## BRIEF 1
Return the passage of the politics column from "Originally posted by" up to and including "want to buy.", keeping every word unchanged.
## BRIEF 2
Resume the politics column, picking up right after its final sentence.

**** PAGE EXTRACT

Originally posted by ICv2

I come from a political background.  Other than working at some comic and game shops and a short stint with Games Workshop, I have known only politics as a career in my adult life.  Over those dozen years of constant work in elected offices, campaigns, with issues, and for non-profits, I’ve watched the industry evolve with technology.  I purposely used that word industry, because politics, like the game and comic industries is a business.  We sell a candidate or an idea to audiences.  Instead of spending money on them (which they sort of do with donations, our crowdfunding before crowdfunding was cool), they use votes to choose which product they want to buy.

Like all successful businesses, we’ve evolved in how we do that.  Data, which was tracked on index cards when I started, is now done with massive databases with billions of points of data.  Instead of just knocking on doors, handing out fliers and making phones calls, we’ve added complex email chains and social media to our tools as well.  But much of what we do in politics is what successful businesses do today.  And that leads us to this new column here on ICv2.

********
**** RECORDS SHOWN

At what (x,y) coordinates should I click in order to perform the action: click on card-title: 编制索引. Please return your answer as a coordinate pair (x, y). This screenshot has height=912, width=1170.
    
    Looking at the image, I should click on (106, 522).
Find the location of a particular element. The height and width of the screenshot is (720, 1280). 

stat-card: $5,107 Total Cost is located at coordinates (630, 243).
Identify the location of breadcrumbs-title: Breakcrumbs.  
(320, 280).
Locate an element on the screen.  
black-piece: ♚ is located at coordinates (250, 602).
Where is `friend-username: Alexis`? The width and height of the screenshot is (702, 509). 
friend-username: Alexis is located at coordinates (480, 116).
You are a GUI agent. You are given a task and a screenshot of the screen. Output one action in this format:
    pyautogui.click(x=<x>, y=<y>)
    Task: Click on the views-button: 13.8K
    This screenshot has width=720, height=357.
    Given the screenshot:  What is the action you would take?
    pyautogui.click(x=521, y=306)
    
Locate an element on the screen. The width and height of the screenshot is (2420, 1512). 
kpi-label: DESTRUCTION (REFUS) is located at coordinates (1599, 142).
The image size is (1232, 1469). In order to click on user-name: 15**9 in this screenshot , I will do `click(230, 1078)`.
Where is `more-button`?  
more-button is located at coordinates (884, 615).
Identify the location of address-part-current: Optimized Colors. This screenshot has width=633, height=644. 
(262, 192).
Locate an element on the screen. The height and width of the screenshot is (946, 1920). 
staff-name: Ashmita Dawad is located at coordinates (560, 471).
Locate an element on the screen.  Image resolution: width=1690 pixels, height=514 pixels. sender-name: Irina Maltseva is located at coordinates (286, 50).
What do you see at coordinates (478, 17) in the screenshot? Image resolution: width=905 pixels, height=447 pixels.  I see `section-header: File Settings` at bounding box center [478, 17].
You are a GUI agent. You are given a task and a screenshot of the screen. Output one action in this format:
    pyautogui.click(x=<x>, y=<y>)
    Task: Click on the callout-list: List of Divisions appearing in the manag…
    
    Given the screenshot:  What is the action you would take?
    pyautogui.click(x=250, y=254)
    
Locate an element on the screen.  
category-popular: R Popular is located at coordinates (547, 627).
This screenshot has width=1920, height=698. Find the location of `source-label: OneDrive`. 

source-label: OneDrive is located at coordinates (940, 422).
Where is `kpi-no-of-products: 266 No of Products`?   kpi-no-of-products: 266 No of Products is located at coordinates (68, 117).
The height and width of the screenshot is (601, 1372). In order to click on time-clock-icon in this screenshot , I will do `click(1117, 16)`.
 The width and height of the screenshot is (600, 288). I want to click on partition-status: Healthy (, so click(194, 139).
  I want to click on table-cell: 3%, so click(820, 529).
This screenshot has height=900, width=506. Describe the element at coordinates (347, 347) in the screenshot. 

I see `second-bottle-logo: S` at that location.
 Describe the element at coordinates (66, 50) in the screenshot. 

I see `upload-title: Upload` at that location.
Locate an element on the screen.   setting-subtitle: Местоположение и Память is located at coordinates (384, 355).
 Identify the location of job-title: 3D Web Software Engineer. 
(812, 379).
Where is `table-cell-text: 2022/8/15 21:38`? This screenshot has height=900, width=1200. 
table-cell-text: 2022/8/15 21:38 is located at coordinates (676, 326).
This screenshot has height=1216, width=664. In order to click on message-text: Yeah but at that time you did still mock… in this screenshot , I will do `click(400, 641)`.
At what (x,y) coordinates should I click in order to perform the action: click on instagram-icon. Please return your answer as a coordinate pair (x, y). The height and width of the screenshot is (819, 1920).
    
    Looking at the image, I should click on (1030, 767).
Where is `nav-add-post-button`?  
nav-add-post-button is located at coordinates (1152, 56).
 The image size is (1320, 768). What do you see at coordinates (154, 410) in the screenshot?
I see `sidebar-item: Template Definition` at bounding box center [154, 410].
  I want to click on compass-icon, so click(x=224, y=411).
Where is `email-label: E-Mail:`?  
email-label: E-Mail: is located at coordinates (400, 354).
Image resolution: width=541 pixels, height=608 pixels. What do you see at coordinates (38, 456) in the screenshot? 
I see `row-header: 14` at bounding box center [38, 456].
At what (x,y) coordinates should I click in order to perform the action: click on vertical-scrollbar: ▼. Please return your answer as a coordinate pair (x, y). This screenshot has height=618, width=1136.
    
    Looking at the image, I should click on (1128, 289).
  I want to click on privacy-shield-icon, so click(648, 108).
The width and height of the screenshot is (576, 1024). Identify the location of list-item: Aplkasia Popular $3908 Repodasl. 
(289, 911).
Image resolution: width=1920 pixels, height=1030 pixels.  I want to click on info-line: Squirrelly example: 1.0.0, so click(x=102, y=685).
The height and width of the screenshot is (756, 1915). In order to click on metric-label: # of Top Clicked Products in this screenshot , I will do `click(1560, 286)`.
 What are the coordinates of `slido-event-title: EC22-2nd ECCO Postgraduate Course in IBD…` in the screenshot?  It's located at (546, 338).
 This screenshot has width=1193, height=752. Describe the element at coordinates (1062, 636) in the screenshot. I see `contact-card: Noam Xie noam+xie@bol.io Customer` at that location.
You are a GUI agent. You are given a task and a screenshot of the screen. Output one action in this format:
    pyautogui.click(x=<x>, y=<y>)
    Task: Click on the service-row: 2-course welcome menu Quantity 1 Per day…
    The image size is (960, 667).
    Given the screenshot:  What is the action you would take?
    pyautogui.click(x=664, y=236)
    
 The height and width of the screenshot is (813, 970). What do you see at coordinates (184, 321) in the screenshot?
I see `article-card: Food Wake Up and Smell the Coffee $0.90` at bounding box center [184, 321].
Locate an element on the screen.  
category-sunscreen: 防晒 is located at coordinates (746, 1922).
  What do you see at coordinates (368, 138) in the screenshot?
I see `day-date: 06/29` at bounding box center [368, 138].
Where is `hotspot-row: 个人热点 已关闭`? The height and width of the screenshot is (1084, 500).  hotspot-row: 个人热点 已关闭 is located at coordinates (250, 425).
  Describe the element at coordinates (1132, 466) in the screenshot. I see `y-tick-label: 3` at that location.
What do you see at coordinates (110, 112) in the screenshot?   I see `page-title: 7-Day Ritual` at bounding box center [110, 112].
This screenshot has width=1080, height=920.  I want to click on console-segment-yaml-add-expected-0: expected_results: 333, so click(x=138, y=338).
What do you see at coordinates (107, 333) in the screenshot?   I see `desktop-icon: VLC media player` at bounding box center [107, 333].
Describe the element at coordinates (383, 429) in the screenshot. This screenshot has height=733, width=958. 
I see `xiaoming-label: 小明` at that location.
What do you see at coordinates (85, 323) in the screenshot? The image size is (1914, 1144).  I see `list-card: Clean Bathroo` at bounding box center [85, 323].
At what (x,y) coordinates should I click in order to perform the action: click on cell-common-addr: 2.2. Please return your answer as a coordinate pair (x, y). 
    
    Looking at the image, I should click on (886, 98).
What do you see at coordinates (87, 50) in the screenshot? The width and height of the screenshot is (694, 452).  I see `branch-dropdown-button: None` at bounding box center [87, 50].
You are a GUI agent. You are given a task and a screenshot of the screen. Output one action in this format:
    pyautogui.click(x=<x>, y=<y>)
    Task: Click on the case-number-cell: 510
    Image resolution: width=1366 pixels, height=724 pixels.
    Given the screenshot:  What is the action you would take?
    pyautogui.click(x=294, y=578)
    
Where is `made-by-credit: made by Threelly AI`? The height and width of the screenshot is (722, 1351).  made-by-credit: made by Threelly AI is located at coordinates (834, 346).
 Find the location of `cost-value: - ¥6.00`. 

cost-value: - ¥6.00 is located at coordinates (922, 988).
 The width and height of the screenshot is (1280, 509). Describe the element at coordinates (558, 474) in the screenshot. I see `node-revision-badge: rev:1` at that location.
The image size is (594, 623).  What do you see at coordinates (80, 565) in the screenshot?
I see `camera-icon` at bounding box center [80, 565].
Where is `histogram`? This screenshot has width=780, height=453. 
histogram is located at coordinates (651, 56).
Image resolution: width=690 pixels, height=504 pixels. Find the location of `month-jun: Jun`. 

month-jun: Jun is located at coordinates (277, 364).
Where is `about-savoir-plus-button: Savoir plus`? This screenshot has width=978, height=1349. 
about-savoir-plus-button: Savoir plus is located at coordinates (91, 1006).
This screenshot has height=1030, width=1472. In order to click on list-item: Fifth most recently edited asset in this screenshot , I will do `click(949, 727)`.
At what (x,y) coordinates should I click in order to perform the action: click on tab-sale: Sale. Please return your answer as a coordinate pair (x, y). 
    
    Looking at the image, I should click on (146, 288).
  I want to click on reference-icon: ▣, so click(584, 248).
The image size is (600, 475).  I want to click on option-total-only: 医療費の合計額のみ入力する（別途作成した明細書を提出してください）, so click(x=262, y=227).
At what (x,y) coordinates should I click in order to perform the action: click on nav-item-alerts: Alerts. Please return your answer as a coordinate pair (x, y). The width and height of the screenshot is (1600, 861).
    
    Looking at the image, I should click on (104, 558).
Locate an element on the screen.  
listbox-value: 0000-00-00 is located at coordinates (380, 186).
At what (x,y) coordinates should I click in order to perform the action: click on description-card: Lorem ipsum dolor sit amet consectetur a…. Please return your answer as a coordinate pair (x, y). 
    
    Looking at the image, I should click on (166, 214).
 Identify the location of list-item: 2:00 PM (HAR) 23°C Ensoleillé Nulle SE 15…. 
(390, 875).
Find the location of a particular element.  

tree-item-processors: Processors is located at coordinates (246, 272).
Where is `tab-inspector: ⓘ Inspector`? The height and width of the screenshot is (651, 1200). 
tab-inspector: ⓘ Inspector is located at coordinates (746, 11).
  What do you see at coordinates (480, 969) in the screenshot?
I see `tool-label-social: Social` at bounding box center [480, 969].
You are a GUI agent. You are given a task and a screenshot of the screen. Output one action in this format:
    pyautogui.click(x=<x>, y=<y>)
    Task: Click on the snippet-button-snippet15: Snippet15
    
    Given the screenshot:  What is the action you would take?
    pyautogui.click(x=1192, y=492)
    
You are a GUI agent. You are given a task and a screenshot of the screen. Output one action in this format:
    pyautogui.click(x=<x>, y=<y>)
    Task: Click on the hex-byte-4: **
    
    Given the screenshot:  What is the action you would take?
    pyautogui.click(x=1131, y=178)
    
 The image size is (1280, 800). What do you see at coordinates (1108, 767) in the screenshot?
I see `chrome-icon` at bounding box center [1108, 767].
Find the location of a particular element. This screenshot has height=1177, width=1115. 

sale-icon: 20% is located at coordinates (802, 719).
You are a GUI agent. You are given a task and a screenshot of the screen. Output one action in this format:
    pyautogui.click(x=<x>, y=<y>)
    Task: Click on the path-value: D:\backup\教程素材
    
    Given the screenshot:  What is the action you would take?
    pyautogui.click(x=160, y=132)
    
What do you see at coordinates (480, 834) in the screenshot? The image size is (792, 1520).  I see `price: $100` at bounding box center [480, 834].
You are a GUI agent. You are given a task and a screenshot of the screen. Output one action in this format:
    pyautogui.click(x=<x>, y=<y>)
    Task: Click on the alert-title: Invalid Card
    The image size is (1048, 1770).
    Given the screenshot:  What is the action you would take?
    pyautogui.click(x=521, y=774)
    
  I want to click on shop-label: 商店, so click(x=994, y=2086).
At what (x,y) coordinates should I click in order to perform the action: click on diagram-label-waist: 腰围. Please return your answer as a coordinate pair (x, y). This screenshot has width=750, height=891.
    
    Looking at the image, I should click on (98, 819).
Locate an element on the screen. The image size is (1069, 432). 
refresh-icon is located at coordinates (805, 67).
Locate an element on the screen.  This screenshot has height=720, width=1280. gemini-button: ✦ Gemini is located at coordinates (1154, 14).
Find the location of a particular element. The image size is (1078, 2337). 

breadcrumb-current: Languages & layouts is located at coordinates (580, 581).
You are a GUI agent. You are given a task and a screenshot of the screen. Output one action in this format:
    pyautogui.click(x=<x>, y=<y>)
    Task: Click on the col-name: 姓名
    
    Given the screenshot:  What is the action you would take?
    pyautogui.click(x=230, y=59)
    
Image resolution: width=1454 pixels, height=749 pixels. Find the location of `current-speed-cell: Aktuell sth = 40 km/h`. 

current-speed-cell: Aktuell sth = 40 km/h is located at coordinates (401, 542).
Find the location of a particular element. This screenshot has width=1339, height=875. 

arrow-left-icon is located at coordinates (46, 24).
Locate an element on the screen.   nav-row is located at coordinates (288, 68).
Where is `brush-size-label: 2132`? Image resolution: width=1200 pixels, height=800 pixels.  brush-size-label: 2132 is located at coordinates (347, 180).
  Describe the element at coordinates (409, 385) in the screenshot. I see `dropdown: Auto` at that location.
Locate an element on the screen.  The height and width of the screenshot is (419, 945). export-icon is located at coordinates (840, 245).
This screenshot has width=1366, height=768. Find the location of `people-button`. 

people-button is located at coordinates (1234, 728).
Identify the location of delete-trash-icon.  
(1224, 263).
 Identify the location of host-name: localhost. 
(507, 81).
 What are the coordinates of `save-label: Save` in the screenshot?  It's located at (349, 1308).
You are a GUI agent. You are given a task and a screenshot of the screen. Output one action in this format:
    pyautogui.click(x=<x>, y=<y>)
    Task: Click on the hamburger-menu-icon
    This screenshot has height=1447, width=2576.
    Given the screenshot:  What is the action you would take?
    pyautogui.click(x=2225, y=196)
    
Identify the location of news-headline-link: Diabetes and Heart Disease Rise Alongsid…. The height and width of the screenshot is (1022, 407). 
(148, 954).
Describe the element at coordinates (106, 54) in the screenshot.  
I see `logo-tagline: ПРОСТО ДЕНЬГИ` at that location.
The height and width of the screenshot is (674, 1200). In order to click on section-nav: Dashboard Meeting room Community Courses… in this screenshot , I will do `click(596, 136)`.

********

## EXPECTED OUTPUT 1
Originally posted by ICv2

I come from a political background.  Other than working at some comic and game shops and a short stint with Games Workshop, I have known only politics as a career in my adult life.  Over those dozen years of constant work in elected offices, campaigns, with issues, and for non-profits, I’ve watched the industry evolve with technology.  I purposely used that word industry, because politics, like the game and comic industries is a business.  We sell a candidate or an idea to audiences.  Instead of spending money on them (which they sort of do with donations, our crowdfunding before crowdfunding was cool), they use votes to choose which product they want to buy.

## EXPECTED OUTPUT 2
Over on the site I run, Graphic Policy, I post weekly statistical breakdowns of the comic book and game industries using Facebook data.  I’ve also written various articles about how we can talk some of the tested techniques in political organizing and use them in the game and comic industries.  ICv2 has graciously given me a new forum to continue and expand upon that.  Here I plan on lifting the veil a bit and spilling those secrets and how we can apply it to grow these industries further.

So, let’s start with the basics.  The two things I’ll be covering a lot are data and tools and how we use both towards success, because you need both.  One feeds right into the other and creates a nice infinite loop.  When I talk data, I mean a lot of things.  An email address, the open rate for an email, your sell-through rate, traffic patterns, the number of likes or followers you have and more.  It’s what you analyze to measure success and find out the “who” and “why.”  When it comes to data, a brilliant man told me, “What gets measured, gets done.”  I live by that motto.  Tools cover databases, email systems, social networking platforms like Facebook and Twitter, flyers and more.  These are the items you do your outreach with and get more data.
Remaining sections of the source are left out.